Prosecution Seeks 22 Year Jail Sentence for the Rwigaras

Adeline Rwigara (L) and Diane Shima Rwigara during court session today

Prosecution has requested for a 22-year jail sentence for Mukangemanyi Rwigara and her daughter Diane Rwigara.

Recently released on bail, the Rwigaras appeared before court to battle a case of inciting insurrection and sectarianism among others on Wednesday.

Diane Rwigara is accused of inciting insurrection and forgery while Adeline Mukangemanyi Rwigara is accused of propagating divisions or sectarianism.

During the hearing Prosecution requested that Mukangemanyi be convicted for crimes of sectarianism and with her co-accused be convicted of inciting the public.

The prosecutor also asked for 22 years for Mukangemanyi and a fine of Rwf1 million and 15 years for her co-accused.

For Diane Rwigara, prosecution demands for 22 years and a fine of Rwf3 million.

Shima and Mukangemanyi were released on bail on October 5 this year after the High Court ruled that there are no circumstances for provisional detention.

Appearing in High Court without their four co-accused, the suspects denied all allegations.

Mukangemanyi who was holding two bibles in the right hand which she would raise from time to time gave detailed background of her family and her husband Assinapol Rwigara.

“He was subjected to injustices. He had been harassed since 1995 until his death in 2015,” Mukangemanyi told court.

Adeline Mukangemanyi said that for the court to understand her case, she has to give the chronology of events her family has been going through.
However, the Judge asked how these incidents relate to the charges.

In her response, Rwigara said they are all connected “since they root from my husband’s death.”

Refuting prosecution allegations, she said that she does not have power to incite the masses.

“How can I incite masses against the government? What power do I have to do that? I only spoke out about my pain,” she said.

Mukangemanyi’s lawyer Gatera Gashabana challenged the evidence that was presented by prosecution against his client.

“The manner in which these audios, which were private messages, were obtained, was illegal and violated the privacy of Mrs. Rwigara. The conversations were between relatives.

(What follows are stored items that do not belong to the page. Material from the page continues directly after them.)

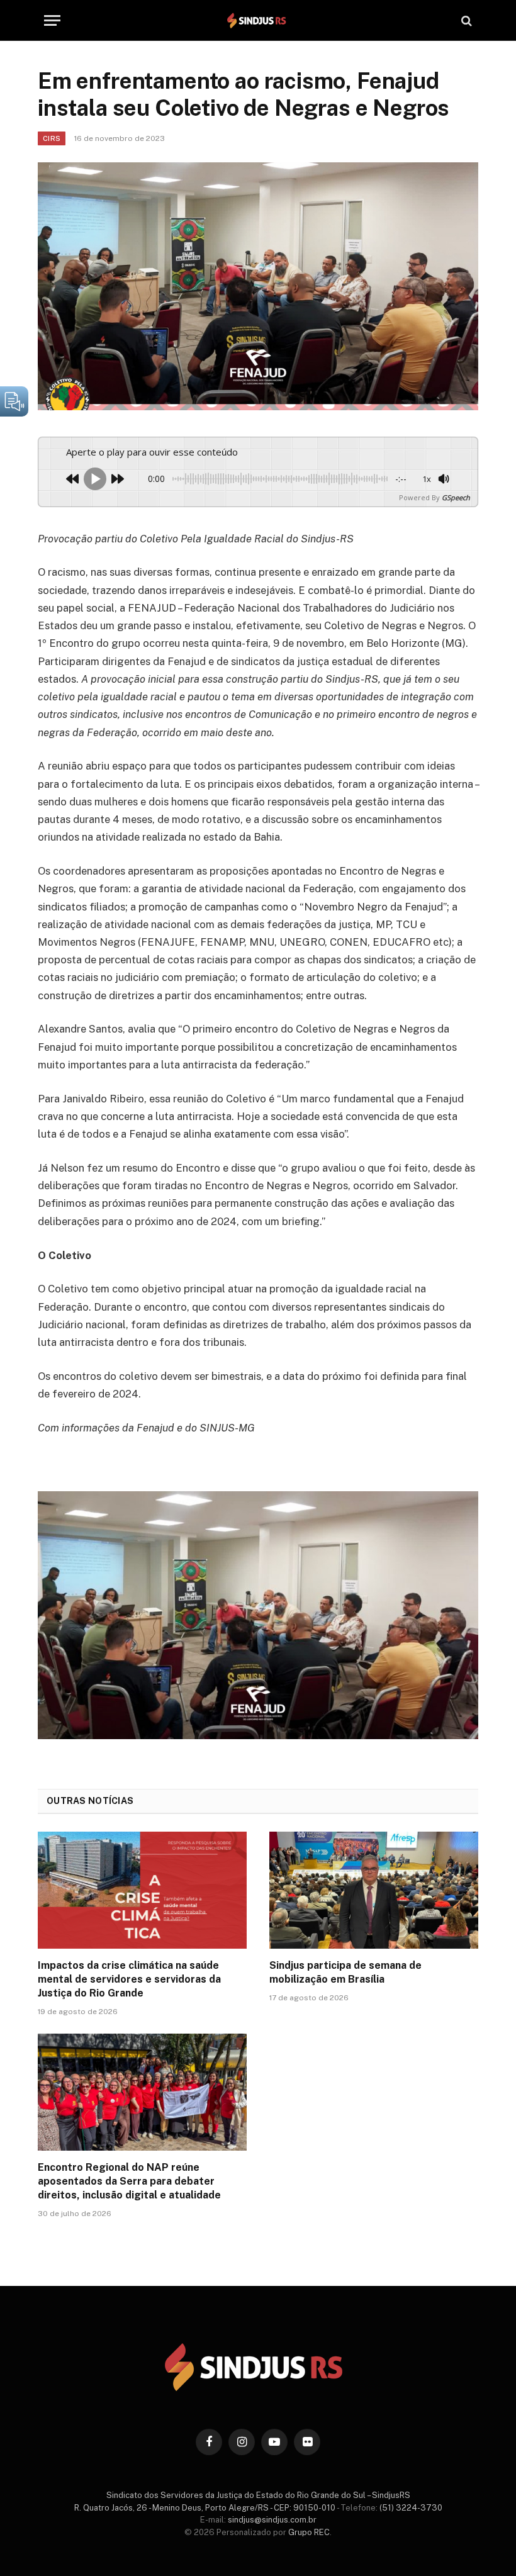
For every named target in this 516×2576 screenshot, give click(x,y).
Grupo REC (309, 2532)
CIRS (51, 138)
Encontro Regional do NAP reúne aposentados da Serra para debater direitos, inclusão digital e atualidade (129, 2181)
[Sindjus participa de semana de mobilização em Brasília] (373, 1890)
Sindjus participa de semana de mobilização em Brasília (345, 1972)
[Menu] (52, 20)
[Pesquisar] (465, 20)
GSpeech (456, 497)
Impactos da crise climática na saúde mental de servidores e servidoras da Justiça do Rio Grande (129, 1979)
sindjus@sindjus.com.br (272, 2519)
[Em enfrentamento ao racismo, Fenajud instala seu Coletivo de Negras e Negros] (258, 286)
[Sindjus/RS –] (258, 20)
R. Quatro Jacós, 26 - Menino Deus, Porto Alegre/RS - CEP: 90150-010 (204, 2507)
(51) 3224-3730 (410, 2507)
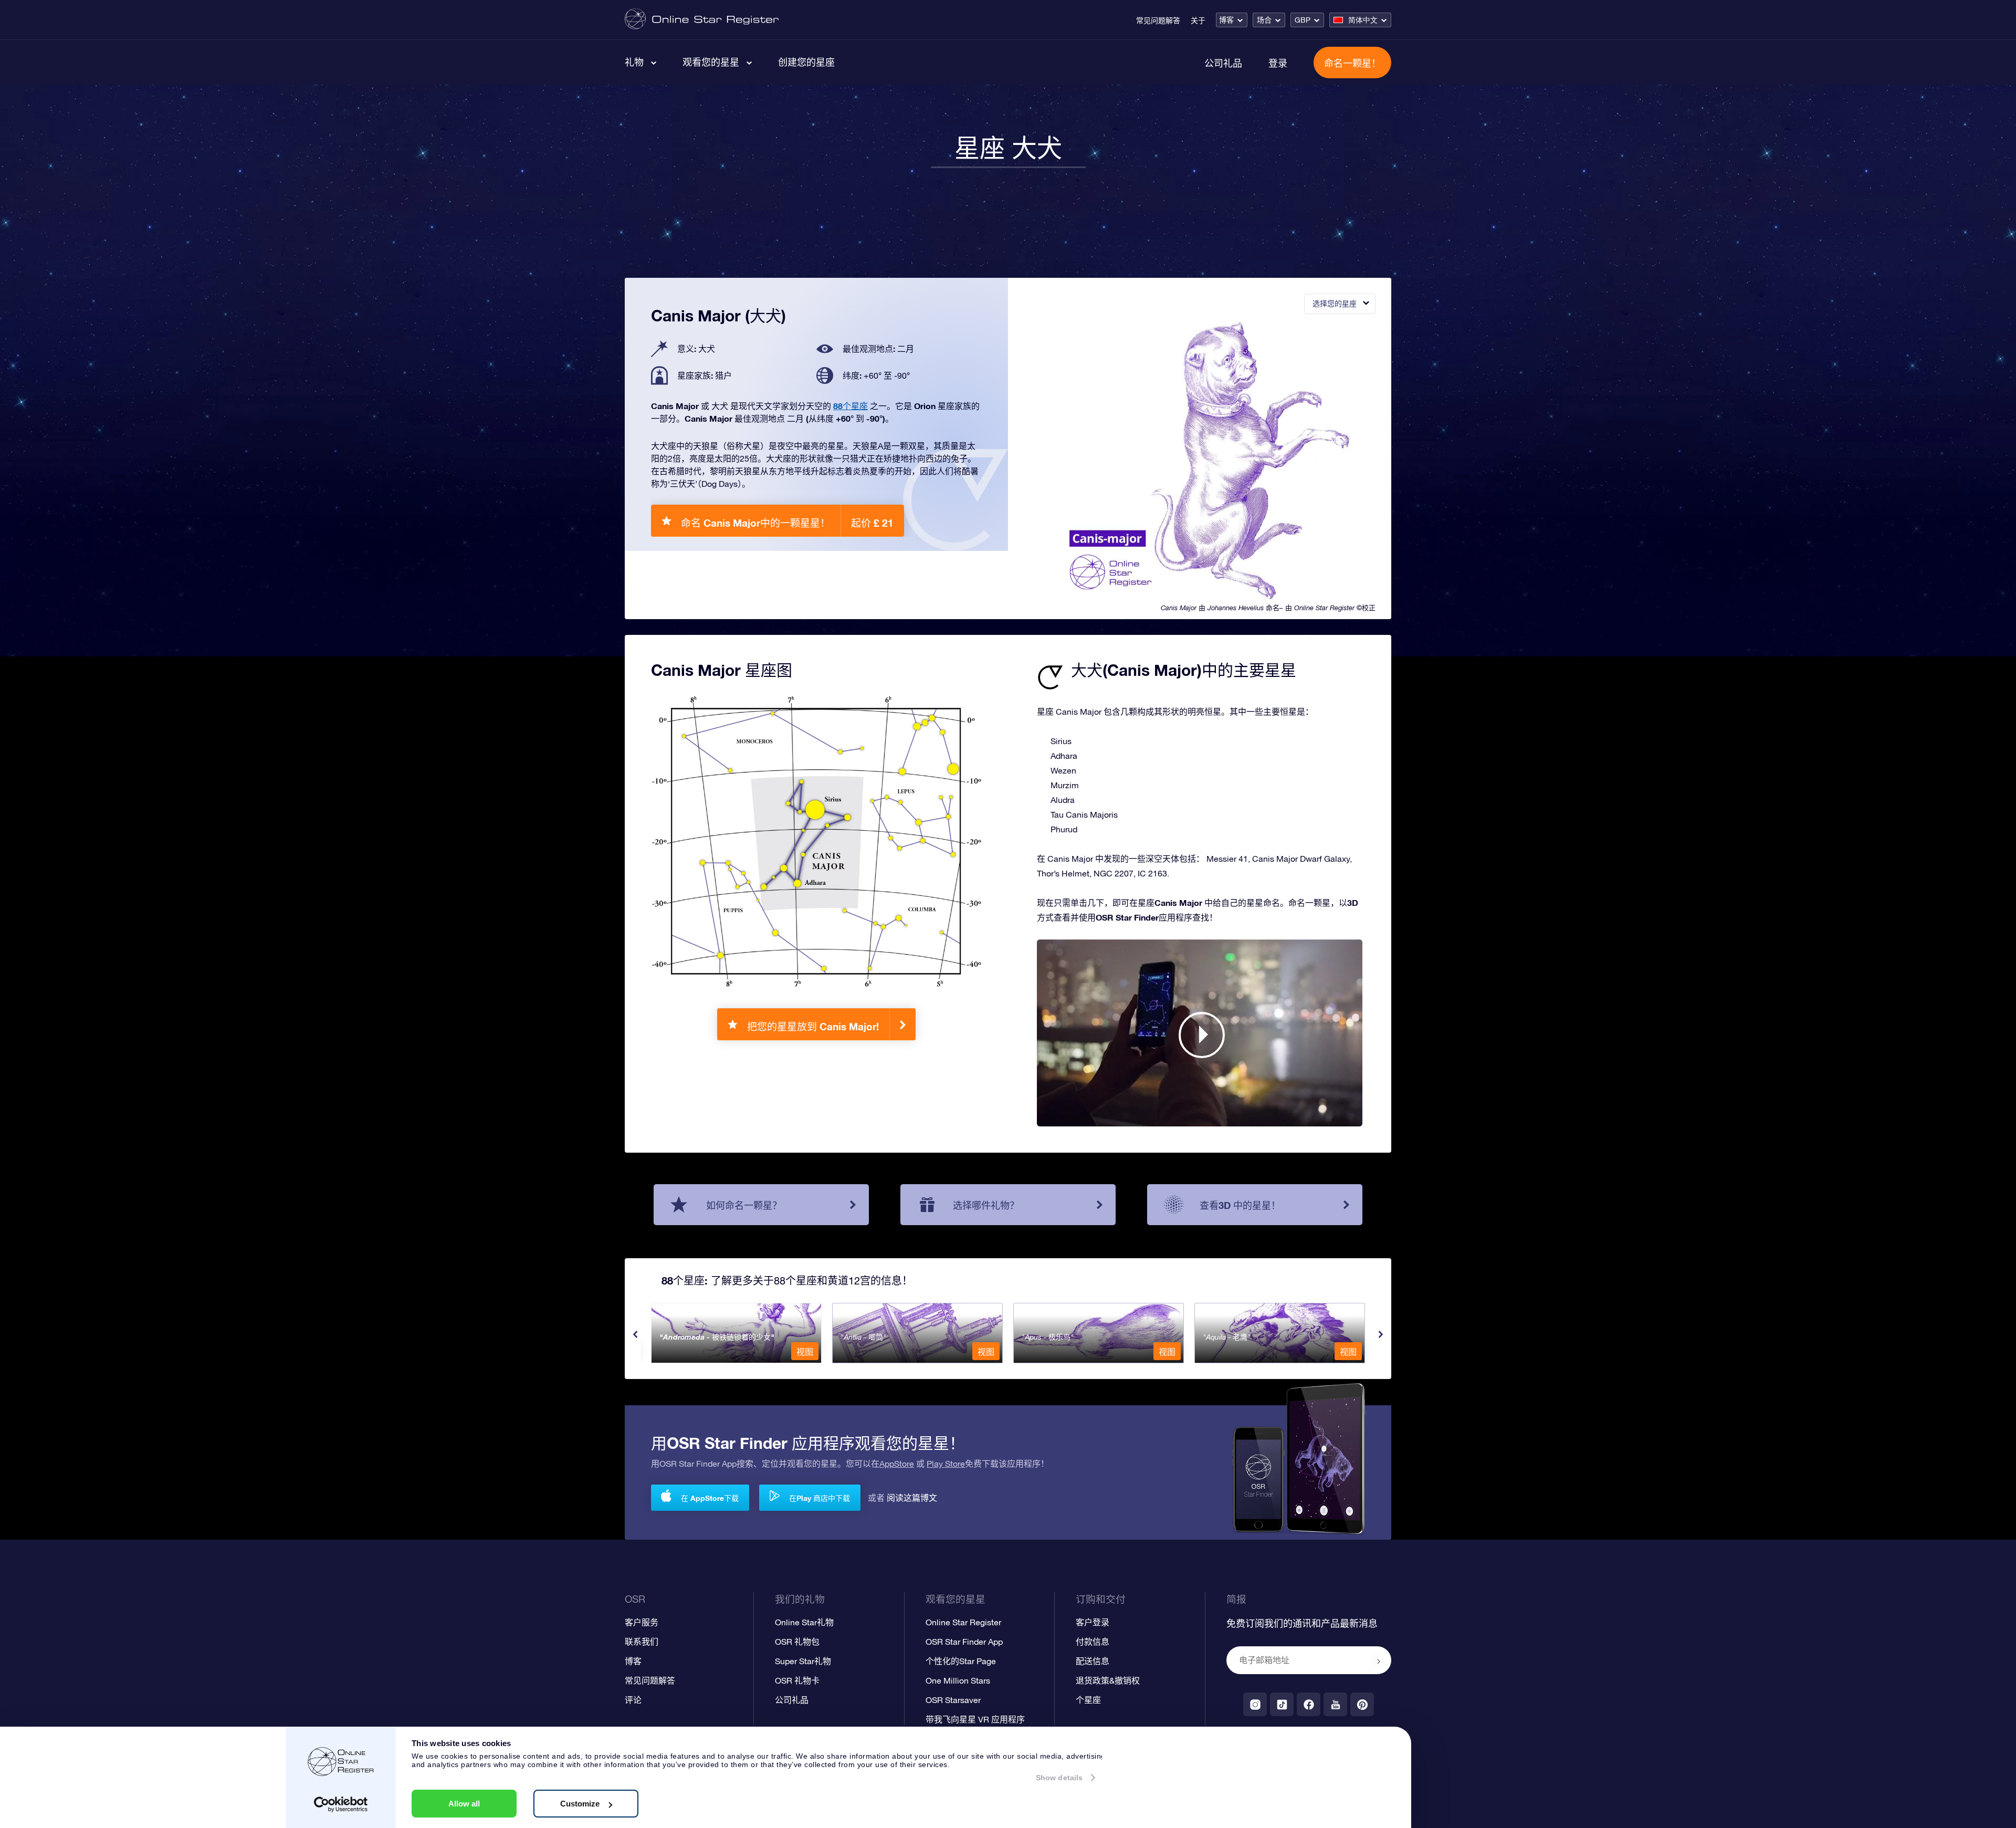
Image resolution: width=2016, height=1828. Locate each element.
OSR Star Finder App (964, 1641)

These were private messages which cannot be used to incriminate someone,” Gatera said.

The lawyer also gave credit to his client’s submission that they were only “relating to the agony the family was experiencing after the death of Assinapol Rwigara.”

“From the audios, you sense that this is someone who is yet to overcome the loss of her husband. There is nothing pointing towards inciting masses against the government but you rather feel someone expressing her pain. These are moral grounds the Judge should consider,” Gashabana argued.

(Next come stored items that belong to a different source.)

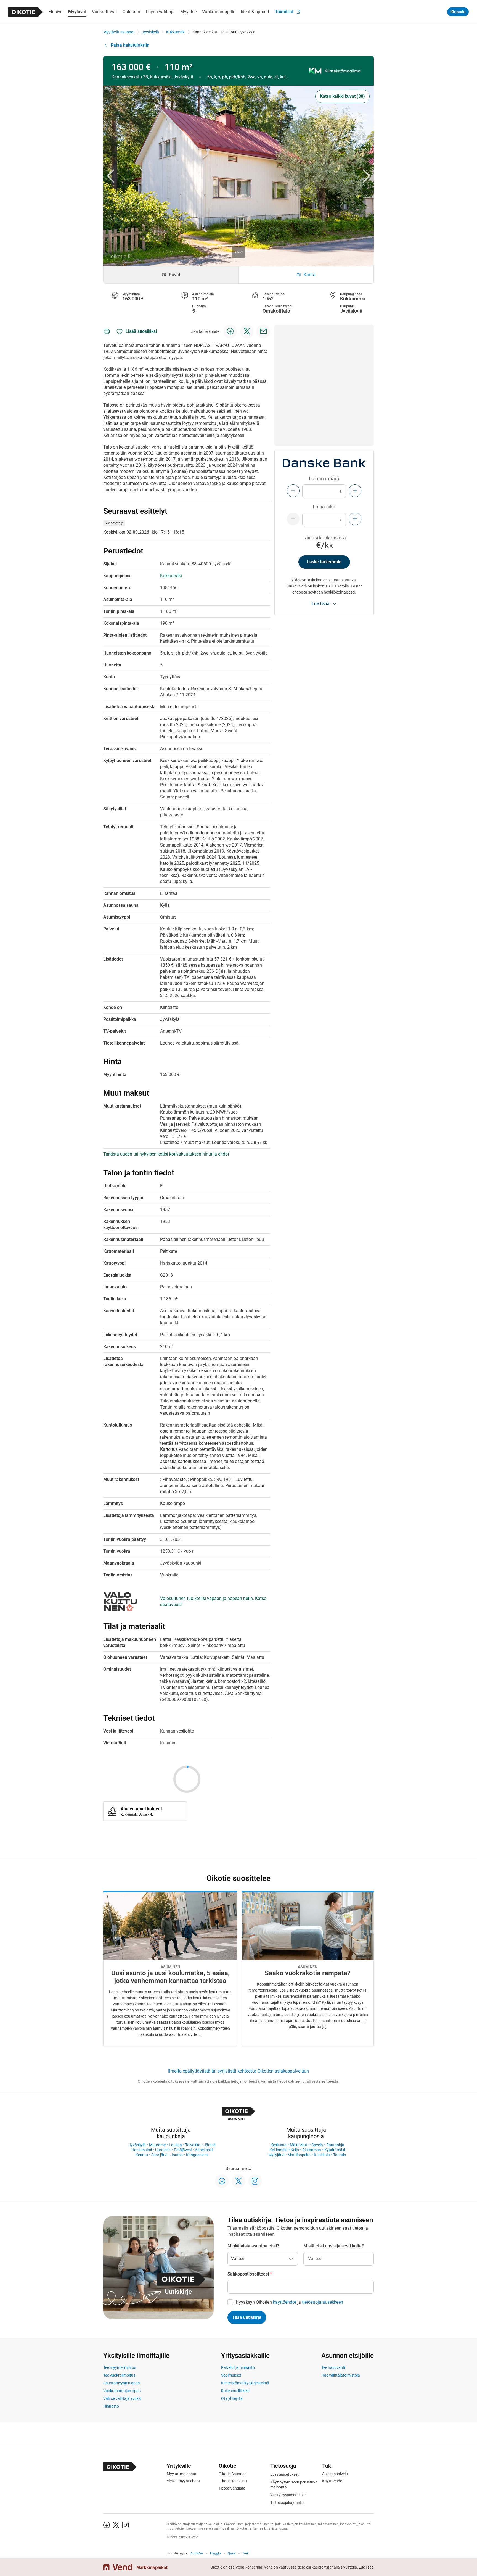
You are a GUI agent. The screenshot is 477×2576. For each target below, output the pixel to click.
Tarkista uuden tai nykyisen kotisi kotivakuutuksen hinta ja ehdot (166, 1154)
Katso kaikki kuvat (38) (342, 96)
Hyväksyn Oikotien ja (289, 2302)
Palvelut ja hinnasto (238, 2367)
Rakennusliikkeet (235, 2390)
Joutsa (177, 2155)
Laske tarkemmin (324, 562)
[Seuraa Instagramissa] (255, 2181)
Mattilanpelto (299, 2155)
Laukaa (175, 2145)
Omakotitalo (276, 311)
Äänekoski (204, 2150)
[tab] (171, 274)
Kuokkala (322, 2155)
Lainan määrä (324, 478)
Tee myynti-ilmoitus (119, 2367)
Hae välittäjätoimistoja (340, 2375)
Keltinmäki (278, 2150)
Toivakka (192, 2145)
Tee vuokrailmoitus (119, 2375)
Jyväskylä (150, 32)
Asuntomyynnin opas (121, 2383)
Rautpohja (335, 2145)
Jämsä (210, 2145)
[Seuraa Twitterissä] (238, 2181)
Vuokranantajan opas (122, 2390)
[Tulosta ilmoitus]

On her side, Shima Rwigara told court that she had counter allegations evidence.

On the allegations of inciting the masses, she said whatever she said in a press conference which constituted one of the basis of the allegations, “was based on media reports, such as the World Bank report especially on the state of Rwanda’s economy.”

She also quoted other “credible publications” to defend herself in regard to her claim that country wealth is concentrated in the hands of a few Rwandans to which court asked her to present such proof.

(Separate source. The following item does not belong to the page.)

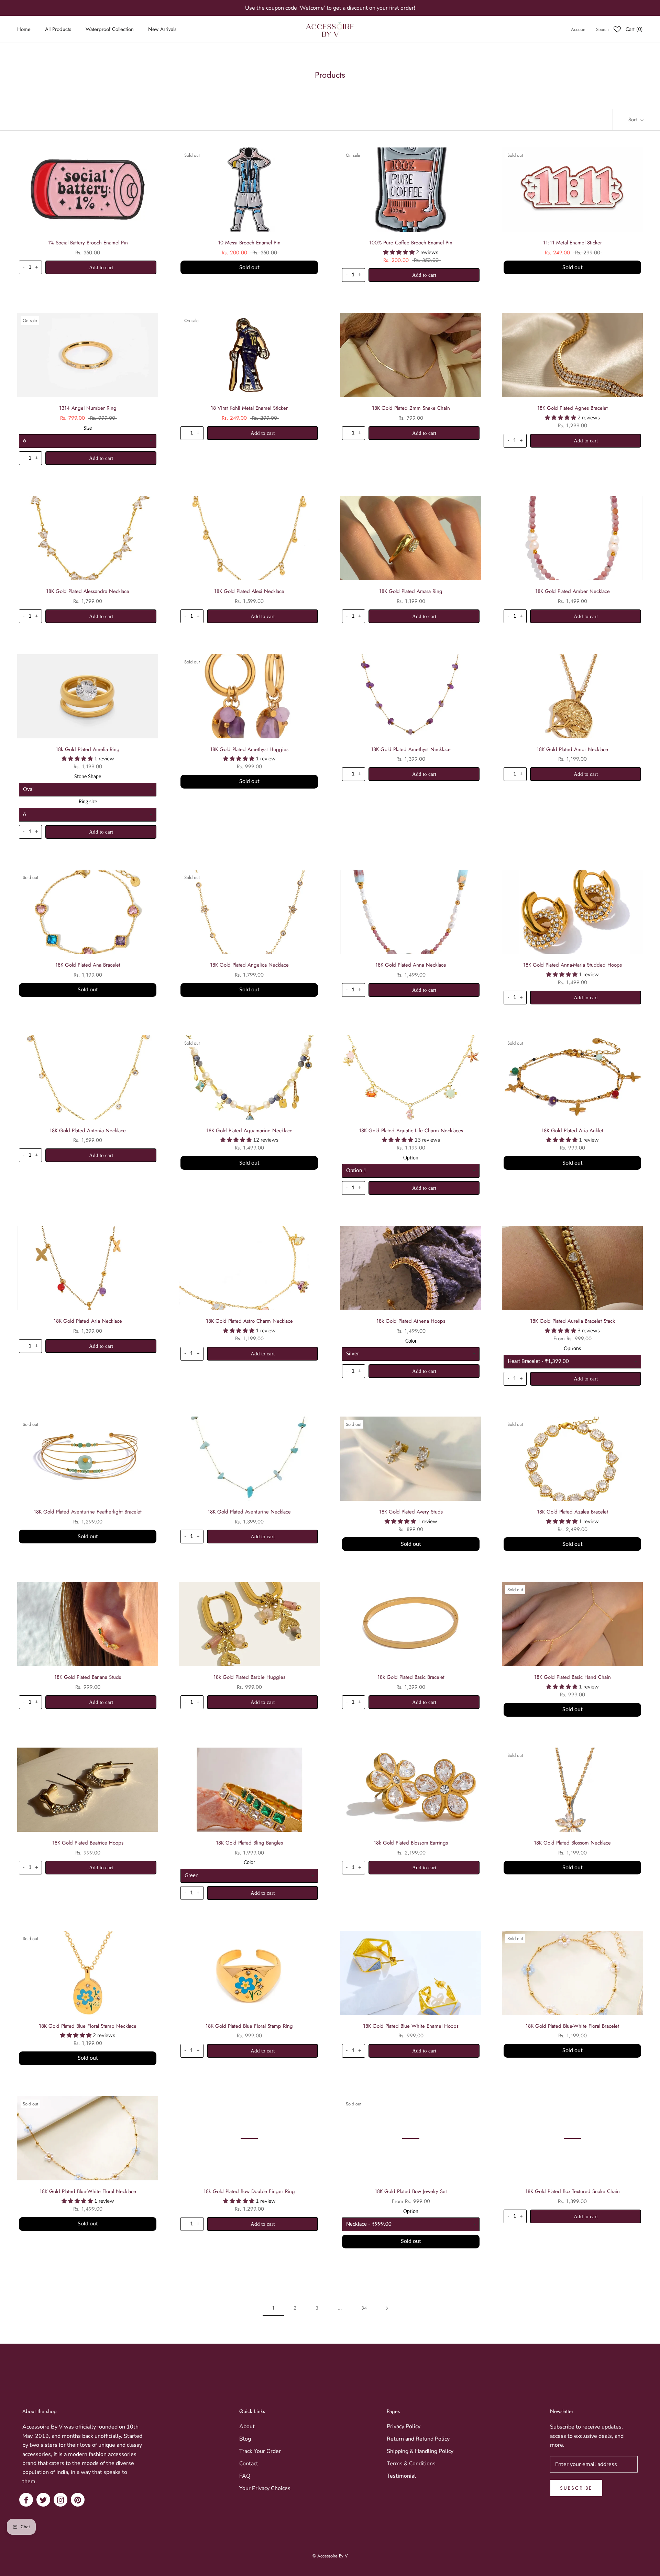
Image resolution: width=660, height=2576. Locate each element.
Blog (245, 2439)
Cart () (634, 29)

On the charges of forgery, Diane Rwigara said they were fabricated – insisting they were “stage managed in order to block my candidacy.”

On her remarks that the National Electoral Commission is like any other institution used by government, Diane Rwigara, in a sharp tone, said “it is true that the Electoral body works in favor of the government, unless it’s not a government institution.”

On another charge of forged signatures obtained from the deceased, Diane Rwigara vehemently denied it.

“They started with accusations of 3 dead people who signed for me but in the file it is one person,” she said.

At the hearing, prosecution submitted that, “For Diane to have publicly expressed her feelings through media outlets, she committed a crime that is punishable under the law.”

The prosecutor added “This was clearly intended to address the public. Journalists represent the public.”

He also asked that legal action be taken against Diane.

“I am requesting judges to look into Diane’s misconduct while I am talking. She’s whispering and I want to remind you that there are crimes committed in courtrooms.”

The prosecutor then asked Diane Rwigara to apologise for everything she said.

On Adeline Rwigara’s claims that there were no investigations into the death of her husband, Prosecutor insisted: “Investigations were done and completed.”

The hearing in this case will resume on December 6,2018 at 2pm (Rwandan time).